_求められる内容_
以下の資料のすべての行を、一字も変えずにそのまま書き出してください。

保存済みデータ項目

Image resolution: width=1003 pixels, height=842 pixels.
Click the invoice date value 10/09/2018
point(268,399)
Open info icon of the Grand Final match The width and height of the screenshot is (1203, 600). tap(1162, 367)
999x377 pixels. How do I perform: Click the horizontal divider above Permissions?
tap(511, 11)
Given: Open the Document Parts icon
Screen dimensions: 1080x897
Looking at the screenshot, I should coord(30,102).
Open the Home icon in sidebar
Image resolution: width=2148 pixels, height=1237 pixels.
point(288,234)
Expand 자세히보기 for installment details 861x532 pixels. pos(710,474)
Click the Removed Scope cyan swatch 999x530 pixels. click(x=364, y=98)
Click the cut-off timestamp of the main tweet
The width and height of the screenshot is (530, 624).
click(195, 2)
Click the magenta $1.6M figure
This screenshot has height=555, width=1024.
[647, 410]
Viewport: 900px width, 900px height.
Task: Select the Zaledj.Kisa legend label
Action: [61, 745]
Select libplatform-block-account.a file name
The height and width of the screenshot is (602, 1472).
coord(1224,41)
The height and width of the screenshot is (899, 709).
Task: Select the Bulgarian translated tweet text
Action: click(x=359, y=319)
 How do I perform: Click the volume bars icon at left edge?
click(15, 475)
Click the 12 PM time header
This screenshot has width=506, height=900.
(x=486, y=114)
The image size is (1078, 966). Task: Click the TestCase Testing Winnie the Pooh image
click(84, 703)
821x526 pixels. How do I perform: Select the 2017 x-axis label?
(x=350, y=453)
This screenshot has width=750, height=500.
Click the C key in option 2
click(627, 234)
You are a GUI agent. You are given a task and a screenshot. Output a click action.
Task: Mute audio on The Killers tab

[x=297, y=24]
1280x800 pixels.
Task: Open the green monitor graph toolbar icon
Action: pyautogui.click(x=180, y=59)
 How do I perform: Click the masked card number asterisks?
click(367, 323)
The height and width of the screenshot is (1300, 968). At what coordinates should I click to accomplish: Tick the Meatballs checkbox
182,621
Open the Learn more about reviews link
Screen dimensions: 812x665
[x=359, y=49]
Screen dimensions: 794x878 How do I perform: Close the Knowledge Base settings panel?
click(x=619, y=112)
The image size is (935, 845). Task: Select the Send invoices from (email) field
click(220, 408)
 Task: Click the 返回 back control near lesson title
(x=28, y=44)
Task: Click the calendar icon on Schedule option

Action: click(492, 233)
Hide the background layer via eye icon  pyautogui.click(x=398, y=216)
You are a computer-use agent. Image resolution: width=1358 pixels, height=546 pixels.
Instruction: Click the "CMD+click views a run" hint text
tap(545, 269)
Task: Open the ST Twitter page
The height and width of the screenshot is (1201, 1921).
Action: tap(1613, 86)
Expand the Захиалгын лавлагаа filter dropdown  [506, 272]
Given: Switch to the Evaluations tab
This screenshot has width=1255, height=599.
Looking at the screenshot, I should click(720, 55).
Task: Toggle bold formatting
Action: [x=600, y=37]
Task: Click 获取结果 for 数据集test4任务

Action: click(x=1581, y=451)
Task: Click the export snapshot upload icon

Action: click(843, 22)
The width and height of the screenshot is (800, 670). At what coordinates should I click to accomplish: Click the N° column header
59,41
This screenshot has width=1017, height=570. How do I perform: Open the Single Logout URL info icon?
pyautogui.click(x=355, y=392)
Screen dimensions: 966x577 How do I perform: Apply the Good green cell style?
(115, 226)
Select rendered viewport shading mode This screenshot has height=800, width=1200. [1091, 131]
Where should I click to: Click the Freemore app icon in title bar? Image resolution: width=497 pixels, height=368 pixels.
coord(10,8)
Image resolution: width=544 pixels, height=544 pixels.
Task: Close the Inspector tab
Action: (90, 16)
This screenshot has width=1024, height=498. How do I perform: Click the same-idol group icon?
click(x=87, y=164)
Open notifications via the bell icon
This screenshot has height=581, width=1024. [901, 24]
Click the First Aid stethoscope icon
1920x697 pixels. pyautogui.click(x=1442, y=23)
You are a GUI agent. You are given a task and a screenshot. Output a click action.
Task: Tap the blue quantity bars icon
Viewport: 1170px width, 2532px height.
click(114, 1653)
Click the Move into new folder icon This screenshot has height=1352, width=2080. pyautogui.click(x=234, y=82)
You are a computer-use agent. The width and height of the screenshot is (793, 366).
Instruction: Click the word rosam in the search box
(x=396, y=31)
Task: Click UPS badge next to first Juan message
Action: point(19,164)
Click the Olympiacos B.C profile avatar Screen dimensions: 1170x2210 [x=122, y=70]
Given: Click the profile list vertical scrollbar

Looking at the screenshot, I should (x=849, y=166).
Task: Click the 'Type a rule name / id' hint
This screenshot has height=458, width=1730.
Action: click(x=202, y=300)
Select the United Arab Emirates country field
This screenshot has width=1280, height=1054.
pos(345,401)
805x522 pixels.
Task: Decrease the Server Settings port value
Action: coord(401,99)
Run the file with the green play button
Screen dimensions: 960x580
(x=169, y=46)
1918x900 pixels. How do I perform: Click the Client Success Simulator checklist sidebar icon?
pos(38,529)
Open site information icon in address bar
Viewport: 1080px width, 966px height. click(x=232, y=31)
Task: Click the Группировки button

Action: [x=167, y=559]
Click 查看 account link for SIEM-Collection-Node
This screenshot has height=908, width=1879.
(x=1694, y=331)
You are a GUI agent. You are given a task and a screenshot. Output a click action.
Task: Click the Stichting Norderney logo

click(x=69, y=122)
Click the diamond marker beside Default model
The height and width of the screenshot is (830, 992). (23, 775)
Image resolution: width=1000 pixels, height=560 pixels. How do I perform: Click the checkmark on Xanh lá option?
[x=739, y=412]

_課題への回答_
Image resolution: width=1003 pixels, height=842 pixels.
Click the invoice date value 10/09/2018
point(268,399)
Open info icon of the Grand Final match The width and height of the screenshot is (1203, 600). tap(1162, 367)
999x377 pixels. How do I perform: Click the horizontal divider above Permissions?
tap(511, 11)
Given: Open the Document Parts icon
Screen dimensions: 1080x897
Looking at the screenshot, I should coord(30,102).
Open the Home icon in sidebar
Image resolution: width=2148 pixels, height=1237 pixels.
point(288,234)
Expand 자세히보기 for installment details 861x532 pixels. pos(710,474)
Click the Removed Scope cyan swatch 999x530 pixels. click(x=364, y=98)
Click the cut-off timestamp of the main tweet
The width and height of the screenshot is (530, 624).
click(195, 2)
Click the magenta $1.6M figure
This screenshot has height=555, width=1024.
[647, 410]
Viewport: 900px width, 900px height.
Task: Select the Zaledj.Kisa legend label
Action: [61, 745]
Select libplatform-block-account.a file name
The height and width of the screenshot is (602, 1472).
coord(1224,41)
The height and width of the screenshot is (899, 709).
Task: Select the Bulgarian translated tweet text
Action: click(x=359, y=319)
 How do I perform: Click the volume bars icon at left edge?
click(15, 475)
Click the 12 PM time header
This screenshot has width=506, height=900.
(x=486, y=114)
The image size is (1078, 966). Task: Click the TestCase Testing Winnie the Pooh image
click(84, 703)
821x526 pixels. How do I perform: Select the 2017 x-axis label?
(x=350, y=453)
This screenshot has width=750, height=500.
Click the C key in option 2
click(627, 234)
You are a GUI agent. You are given a task and a screenshot. Output a click action.
Task: Mute audio on The Killers tab

[x=297, y=24]
1280x800 pixels.
Task: Open the green monitor graph toolbar icon
Action: pyautogui.click(x=180, y=59)
 How do I perform: Click the masked card number asterisks?
click(367, 323)
The height and width of the screenshot is (1300, 968). At what coordinates should I click to accomplish: Tick the Meatballs checkbox
182,621
Open the Learn more about reviews link
Screen dimensions: 812x665
[x=359, y=49]
Screen dimensions: 794x878 How do I perform: Close the Knowledge Base settings panel?
click(x=619, y=112)
The image size is (935, 845). Task: Select the Send invoices from (email) field
click(220, 408)
 Task: Click the 返回 back control near lesson title
(x=28, y=44)
Task: Click the calendar icon on Schedule option

Action: click(492, 233)
Hide the background layer via eye icon  pyautogui.click(x=398, y=216)
You are a computer-use agent. Image resolution: width=1358 pixels, height=546 pixels.
Instruction: Click the "CMD+click views a run" hint text
tap(545, 269)
Task: Open the ST Twitter page
The height and width of the screenshot is (1201, 1921).
Action: tap(1613, 86)
Expand the Захиалгын лавлагаа filter dropdown  [506, 272]
Given: Switch to the Evaluations tab
This screenshot has width=1255, height=599.
Looking at the screenshot, I should click(720, 55).
Task: Toggle bold formatting
Action: [x=600, y=37]
Task: Click 获取结果 for 数据集test4任务

Action: click(x=1581, y=451)
Task: Click the export snapshot upload icon

Action: click(843, 22)
The width and height of the screenshot is (800, 670). At what coordinates should I click to accomplish: Click the N° column header
59,41
This screenshot has width=1017, height=570. How do I perform: Open the Single Logout URL info icon?
pyautogui.click(x=355, y=392)
Screen dimensions: 966x577 How do I perform: Apply the Good green cell style?
(115, 226)
Select rendered viewport shading mode This screenshot has height=800, width=1200. [1091, 131]
Where should I click to: Click the Freemore app icon in title bar? Image resolution: width=497 pixels, height=368 pixels.
coord(10,8)
Image resolution: width=544 pixels, height=544 pixels.
Task: Close the Inspector tab
Action: (90, 16)
This screenshot has width=1024, height=498. How do I perform: Click the same-idol group icon?
click(x=87, y=164)
Open notifications via the bell icon
This screenshot has height=581, width=1024. [901, 24]
Click the First Aid stethoscope icon
1920x697 pixels. pyautogui.click(x=1442, y=23)
You are a GUI agent. You are given a task and a screenshot. Output a click action.
Task: Tap the blue quantity bars icon
Viewport: 1170px width, 2532px height.
click(114, 1653)
Click the Move into new folder icon This screenshot has height=1352, width=2080. pyautogui.click(x=234, y=82)
You are a computer-use agent. The width and height of the screenshot is (793, 366).
Instruction: Click the word rosam in the search box
(x=396, y=31)
Task: Click UPS badge next to first Juan message
Action: point(19,164)
Click the Olympiacos B.C profile avatar Screen dimensions: 1170x2210 [x=122, y=70]
Given: Click the profile list vertical scrollbar

Looking at the screenshot, I should (x=849, y=166).
Task: Click the 'Type a rule name / id' hint
This screenshot has height=458, width=1730.
Action: click(x=202, y=300)
Select the United Arab Emirates country field
This screenshot has width=1280, height=1054.
pos(345,401)
805x522 pixels.
Task: Decrease the Server Settings port value
Action: coord(401,99)
Run the file with the green play button
Screen dimensions: 960x580
(x=169, y=46)
1918x900 pixels. How do I perform: Click the Client Success Simulator checklist sidebar icon?
pos(38,529)
Open site information icon in address bar
Viewport: 1080px width, 966px height. click(x=232, y=31)
Task: Click the Группировки button

Action: [x=167, y=559]
Click 查看 account link for SIEM-Collection-Node
This screenshot has height=908, width=1879.
(x=1694, y=331)
You are a GUI agent. You are given a task and a screenshot. Output a click action.
Task: Click the Stichting Norderney logo

click(x=69, y=122)
Click the diamond marker beside Default model
The height and width of the screenshot is (830, 992). (23, 775)
Image resolution: width=1000 pixels, height=560 pixels. How do I perform: Click the checkmark on Xanh lá option?
[x=739, y=412]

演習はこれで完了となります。